Miami Beach Hotel Loan Hits Special Servicing For Third Time After Default
The owner of a hotel built in South Beach nearly nine decades ago failed to pay off its CMBS loan ahead of its maturity last month, and the loan has been transferred to special servicing for a third time.
The owner of the 99-room Hotel Breakwater South Beach, an entity tracing to Jordache Enterprises Inc.’s real estate arm, Nakash Holdings, defaulted on the $28M CMBS loan after it matured in September, according to Morningstar Credit.

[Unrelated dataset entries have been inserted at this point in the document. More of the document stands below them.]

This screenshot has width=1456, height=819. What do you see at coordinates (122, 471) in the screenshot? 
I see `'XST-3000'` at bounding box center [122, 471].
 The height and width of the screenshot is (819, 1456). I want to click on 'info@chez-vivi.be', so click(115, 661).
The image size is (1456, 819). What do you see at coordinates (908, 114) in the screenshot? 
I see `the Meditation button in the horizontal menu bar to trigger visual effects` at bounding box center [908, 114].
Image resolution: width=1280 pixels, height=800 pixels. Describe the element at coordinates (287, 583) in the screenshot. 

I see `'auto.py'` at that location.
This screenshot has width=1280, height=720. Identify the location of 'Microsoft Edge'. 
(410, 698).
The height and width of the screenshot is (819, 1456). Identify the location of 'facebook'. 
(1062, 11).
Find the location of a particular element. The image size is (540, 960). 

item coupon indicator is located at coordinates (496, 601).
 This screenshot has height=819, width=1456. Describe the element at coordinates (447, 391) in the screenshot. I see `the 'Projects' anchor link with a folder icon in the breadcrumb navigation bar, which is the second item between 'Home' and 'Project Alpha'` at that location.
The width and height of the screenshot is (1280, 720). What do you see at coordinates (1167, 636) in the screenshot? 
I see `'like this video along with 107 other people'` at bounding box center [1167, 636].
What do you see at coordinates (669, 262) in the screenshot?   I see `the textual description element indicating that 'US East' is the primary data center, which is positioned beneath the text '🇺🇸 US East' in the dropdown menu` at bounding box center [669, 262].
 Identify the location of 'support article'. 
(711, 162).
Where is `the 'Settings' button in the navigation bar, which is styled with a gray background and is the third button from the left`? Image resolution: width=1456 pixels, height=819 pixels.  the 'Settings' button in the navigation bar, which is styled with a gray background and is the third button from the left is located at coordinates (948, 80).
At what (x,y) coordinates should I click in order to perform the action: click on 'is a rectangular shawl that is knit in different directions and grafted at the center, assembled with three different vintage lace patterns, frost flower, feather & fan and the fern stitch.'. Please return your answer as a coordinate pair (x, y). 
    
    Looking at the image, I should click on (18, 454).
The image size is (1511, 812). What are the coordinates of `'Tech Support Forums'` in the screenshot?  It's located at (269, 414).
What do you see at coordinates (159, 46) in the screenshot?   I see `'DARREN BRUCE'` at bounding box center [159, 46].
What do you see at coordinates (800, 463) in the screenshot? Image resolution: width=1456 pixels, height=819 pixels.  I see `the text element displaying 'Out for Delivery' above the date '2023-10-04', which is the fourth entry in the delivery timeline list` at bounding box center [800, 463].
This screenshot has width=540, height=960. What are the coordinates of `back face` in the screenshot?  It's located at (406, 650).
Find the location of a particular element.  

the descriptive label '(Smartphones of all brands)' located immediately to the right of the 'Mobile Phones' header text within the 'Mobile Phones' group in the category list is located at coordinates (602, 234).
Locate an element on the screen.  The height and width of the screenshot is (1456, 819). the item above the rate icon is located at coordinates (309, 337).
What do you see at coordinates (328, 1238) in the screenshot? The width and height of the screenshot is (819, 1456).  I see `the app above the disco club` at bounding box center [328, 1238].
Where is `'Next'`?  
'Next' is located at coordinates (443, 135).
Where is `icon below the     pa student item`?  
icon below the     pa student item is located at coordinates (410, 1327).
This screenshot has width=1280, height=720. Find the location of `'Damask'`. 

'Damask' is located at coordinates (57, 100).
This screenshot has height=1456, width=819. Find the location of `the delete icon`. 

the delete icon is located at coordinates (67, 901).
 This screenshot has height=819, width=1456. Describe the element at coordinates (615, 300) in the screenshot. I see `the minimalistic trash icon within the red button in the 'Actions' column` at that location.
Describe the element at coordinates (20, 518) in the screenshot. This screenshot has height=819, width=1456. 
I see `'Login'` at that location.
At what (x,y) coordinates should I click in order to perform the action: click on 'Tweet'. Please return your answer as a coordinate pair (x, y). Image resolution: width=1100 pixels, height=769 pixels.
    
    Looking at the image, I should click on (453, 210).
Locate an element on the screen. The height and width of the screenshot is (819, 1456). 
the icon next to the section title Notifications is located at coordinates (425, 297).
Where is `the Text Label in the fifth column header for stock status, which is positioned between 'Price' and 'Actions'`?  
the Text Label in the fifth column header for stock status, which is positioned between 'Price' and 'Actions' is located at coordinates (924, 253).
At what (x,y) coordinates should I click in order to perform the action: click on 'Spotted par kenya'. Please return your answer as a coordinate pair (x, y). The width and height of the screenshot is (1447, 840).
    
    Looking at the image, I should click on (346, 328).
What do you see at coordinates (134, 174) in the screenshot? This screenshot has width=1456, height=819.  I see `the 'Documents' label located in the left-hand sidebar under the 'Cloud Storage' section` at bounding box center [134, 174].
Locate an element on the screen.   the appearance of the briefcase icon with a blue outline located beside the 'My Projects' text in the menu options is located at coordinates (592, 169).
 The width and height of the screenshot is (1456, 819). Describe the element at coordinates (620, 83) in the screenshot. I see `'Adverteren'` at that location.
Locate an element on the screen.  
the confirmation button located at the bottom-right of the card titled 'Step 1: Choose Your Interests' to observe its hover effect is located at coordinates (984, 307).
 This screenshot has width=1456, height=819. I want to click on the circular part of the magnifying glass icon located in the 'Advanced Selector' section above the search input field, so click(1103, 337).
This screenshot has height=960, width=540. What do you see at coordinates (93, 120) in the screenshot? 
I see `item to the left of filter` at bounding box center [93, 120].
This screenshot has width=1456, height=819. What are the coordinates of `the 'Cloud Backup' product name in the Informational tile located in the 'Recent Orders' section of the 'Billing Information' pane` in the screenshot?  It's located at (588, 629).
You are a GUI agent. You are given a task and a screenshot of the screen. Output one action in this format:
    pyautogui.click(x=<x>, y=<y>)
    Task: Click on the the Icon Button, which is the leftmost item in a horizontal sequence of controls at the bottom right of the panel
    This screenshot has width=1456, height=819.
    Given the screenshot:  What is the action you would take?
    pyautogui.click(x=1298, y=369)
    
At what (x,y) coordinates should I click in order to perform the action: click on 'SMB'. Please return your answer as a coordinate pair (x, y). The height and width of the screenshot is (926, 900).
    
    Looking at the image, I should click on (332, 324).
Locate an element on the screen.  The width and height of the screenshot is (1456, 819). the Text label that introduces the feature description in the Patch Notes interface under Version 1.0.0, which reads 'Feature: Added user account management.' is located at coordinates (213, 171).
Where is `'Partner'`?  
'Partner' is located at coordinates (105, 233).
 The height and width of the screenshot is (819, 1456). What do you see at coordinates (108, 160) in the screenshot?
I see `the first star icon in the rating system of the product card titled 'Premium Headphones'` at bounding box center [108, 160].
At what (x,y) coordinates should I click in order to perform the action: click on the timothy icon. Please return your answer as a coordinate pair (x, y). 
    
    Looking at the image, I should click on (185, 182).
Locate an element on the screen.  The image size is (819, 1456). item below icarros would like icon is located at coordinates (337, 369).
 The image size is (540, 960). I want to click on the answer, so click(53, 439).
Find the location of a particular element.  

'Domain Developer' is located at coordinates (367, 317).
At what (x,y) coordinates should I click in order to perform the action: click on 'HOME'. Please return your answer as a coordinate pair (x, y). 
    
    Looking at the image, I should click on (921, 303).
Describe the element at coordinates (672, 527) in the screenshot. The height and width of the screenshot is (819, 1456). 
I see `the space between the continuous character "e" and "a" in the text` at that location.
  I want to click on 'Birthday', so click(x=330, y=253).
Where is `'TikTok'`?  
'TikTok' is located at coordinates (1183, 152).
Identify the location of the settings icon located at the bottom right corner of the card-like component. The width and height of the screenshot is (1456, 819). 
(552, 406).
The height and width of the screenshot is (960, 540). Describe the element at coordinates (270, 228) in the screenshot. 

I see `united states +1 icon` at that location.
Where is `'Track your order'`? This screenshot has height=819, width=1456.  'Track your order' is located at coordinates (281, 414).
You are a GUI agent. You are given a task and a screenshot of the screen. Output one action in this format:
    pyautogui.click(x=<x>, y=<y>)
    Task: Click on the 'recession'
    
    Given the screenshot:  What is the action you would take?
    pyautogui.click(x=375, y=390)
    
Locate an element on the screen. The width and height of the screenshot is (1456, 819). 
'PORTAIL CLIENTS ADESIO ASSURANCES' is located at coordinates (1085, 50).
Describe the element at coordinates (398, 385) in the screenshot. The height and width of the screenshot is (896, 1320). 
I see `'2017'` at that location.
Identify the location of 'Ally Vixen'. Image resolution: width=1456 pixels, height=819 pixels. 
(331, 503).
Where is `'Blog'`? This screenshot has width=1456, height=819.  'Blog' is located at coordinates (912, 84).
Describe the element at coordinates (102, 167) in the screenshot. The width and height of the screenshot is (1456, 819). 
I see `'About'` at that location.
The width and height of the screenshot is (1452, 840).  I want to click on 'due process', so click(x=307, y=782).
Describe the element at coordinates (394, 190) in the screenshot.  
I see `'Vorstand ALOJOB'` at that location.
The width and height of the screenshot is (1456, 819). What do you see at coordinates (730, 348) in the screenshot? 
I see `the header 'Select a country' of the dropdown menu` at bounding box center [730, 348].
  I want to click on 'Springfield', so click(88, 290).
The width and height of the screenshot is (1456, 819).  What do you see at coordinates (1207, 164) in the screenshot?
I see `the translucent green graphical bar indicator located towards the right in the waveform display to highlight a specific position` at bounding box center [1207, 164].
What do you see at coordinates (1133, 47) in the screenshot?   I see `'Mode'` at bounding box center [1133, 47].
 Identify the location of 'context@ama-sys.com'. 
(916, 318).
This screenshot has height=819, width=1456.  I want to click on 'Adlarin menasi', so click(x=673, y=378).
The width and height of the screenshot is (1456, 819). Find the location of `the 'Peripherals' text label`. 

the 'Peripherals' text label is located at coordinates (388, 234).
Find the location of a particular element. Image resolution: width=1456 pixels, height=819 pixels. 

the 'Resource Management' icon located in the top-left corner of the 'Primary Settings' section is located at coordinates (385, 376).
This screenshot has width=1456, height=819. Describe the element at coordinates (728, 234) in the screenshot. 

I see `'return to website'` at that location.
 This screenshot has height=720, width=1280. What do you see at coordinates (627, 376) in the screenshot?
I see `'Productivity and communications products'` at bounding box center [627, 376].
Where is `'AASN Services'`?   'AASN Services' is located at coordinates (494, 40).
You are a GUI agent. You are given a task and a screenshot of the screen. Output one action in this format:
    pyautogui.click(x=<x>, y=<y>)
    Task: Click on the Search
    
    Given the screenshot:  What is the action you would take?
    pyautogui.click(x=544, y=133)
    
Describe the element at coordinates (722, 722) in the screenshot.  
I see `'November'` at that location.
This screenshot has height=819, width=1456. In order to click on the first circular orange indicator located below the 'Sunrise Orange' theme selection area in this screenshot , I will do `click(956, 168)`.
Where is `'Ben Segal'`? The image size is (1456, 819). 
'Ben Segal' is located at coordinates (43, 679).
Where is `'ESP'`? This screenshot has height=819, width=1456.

New York-based Jordache is known for more than its denim, apparel and accessory branding — its real estate holdings include The Setai Miami Beach, Hotel Victor South Beach and The Villa Casa Casuarina, according to its website.
Jordache purchased the boutique hotel at 940 and 960 Ocean Drive, then known as the Breakwater Edison Hotel, in 2008 for $24.8M, GlobeSt. reported at the time.
Pillar Funding LLC originated the loan for the hotel in 2014 as part of a $1.2B CMBS mortgage trust package. Other lenders in the package are UBS Real Estate Securities Inc., Jefferies LoanCore LLC, German American Capital Corp., Cantor Commercial Real Estate Lending L.P. and General and Electric Capital Corp., according to a Securities and Exchange Commission filing.
940 Ocean Drive LLC, the borrower entity led by Nakash and Jordache’s David Gindi, Robert Spiegelman and Joseph and Ralph Nakash, landed the loan to refinance the hotel. The property was built in two phases in 1935 and 1939 as separate hotels and renovated to connect into one hotel in 2011.
The loan was first transferred to special servicer in October 2020 due to distress triggered by the pandemic, according to a June evaluation of the loan from KBRA.
The loan returned to the master servicer in May 2022 following a forbearance agreement, but just a few months later it fell back into special servicing due to nonmonetary default caused by a judgment lien related to the property’s restaurant tenant, according to KBRA.
That was around the same time a judge ruled that the Nakash family engaged in and attempted to conceal "an ongoing fraudulent scheme" to evict a restaurant tenant. The family was hit with $17M in punitive damages and $2.1M in attorney fees in November 2022, The Real Deal reported.
The borrower failed to pay off the loan by its maturity date in September 2024, but another forbearance agreement extended the loan maturity to last month and returned it to the master servicer. But then it defaulted last month and the loan went back into special servicing for the third time.
Morningstar Credit Analytics Senior Vice President and sector lead David Putro told Bisnow in an email that cash flow for the property never approached the underwritten level of $3.2M — the closest the property got to it was $2.3M in 2021. In the last full year on record, 2023, cash flow only reached $1.4M, he said.
A March 2024 appraisal valued the property at $40M, a 16.7% drop from $48M when the loan was issued, according to KBRA.
Jordache didn't respond to Bisnow’s request for comment.